EPA Dredging Project Starts In Superiors’ Howards Bay
If you've noticed some activity under the east-side of the Blatnik Bridge this week, it's for a reason. The United States Environmental Protection Agency (EPA) started a planned dredging project at Howards Bay that's expected to last the summer and into early fall.
According to details released by the EPA, the work is tied to the St. Louis River Area of Concern - which was created as part of the 1987 Great Lakes Water Quality Agreement. This specific project will see crews dredging contaminated sediment at Howards Bay. "Sediment in Howards Bay is polluted with contaminants typically associated with fossil fuels such as coal, gasoline, and oil". The work is one part routine navigation dredging combined with environmental restoration to remove the contamination.
The EPA dredging area is sizable in nature - extending from "Hughitt Slip to the head of Howards Bay near 5th and Main Street". All told, the crew - with a mechanical dredge implement - will work to remove approximately 75,000 cubic yards of contaminated sediment, which will eventually be disposed of at the Wisconsin Point Landfill. At the landfill, a protective barrier layer of soil will cover the contaminated sediment.

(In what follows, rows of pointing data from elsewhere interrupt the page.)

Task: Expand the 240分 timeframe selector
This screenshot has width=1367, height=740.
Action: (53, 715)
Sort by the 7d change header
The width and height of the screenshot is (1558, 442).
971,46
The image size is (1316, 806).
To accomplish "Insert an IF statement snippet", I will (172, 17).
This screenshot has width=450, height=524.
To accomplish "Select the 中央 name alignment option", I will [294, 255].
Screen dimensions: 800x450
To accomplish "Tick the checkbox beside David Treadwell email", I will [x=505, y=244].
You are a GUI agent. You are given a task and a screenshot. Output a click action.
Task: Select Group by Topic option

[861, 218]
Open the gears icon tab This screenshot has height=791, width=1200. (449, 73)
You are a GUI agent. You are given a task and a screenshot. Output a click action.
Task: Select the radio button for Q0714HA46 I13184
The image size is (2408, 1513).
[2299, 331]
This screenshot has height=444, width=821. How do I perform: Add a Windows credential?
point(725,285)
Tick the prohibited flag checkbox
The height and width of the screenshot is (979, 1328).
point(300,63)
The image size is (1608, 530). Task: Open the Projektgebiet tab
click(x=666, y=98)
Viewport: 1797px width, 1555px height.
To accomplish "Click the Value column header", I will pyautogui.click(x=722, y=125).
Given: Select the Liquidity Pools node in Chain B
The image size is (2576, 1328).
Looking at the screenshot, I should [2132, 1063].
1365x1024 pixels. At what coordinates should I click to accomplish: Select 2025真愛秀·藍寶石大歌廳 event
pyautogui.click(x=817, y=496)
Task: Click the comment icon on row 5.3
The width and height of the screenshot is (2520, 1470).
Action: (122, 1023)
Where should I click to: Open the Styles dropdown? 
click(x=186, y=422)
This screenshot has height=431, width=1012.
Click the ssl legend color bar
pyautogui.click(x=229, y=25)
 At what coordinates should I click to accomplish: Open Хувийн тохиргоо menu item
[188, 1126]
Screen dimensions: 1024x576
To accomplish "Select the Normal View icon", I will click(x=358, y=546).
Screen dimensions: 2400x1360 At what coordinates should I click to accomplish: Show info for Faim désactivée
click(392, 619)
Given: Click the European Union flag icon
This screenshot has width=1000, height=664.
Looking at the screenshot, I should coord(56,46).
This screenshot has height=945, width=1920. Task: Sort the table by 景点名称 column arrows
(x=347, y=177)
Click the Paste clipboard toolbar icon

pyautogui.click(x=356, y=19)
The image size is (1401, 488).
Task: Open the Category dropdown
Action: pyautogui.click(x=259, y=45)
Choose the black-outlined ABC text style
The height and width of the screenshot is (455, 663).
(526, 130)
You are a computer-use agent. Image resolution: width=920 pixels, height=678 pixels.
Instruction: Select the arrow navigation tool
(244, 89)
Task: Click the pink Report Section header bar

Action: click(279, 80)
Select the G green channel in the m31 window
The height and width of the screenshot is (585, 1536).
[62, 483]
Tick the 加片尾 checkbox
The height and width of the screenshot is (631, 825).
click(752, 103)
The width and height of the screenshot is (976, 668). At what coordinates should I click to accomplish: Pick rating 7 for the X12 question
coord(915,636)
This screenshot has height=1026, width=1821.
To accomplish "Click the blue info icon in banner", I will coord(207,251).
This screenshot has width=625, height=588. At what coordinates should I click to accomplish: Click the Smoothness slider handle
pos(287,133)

All told, the voluntary dredging work at Howards Bay will cost $12.1 million, with funds coming from the federal Great Lakes Restoration Initiative along with its non-federal partners - Fraser Shipyards Inc., Wisconsin Department of Natural Resources, and the City of Superior. The Great Lakes Restoration Initiative was formed in 2010 as a "non-regulatory program to accelerate efforts to protect and restore the largest system of fresh surface water in the world".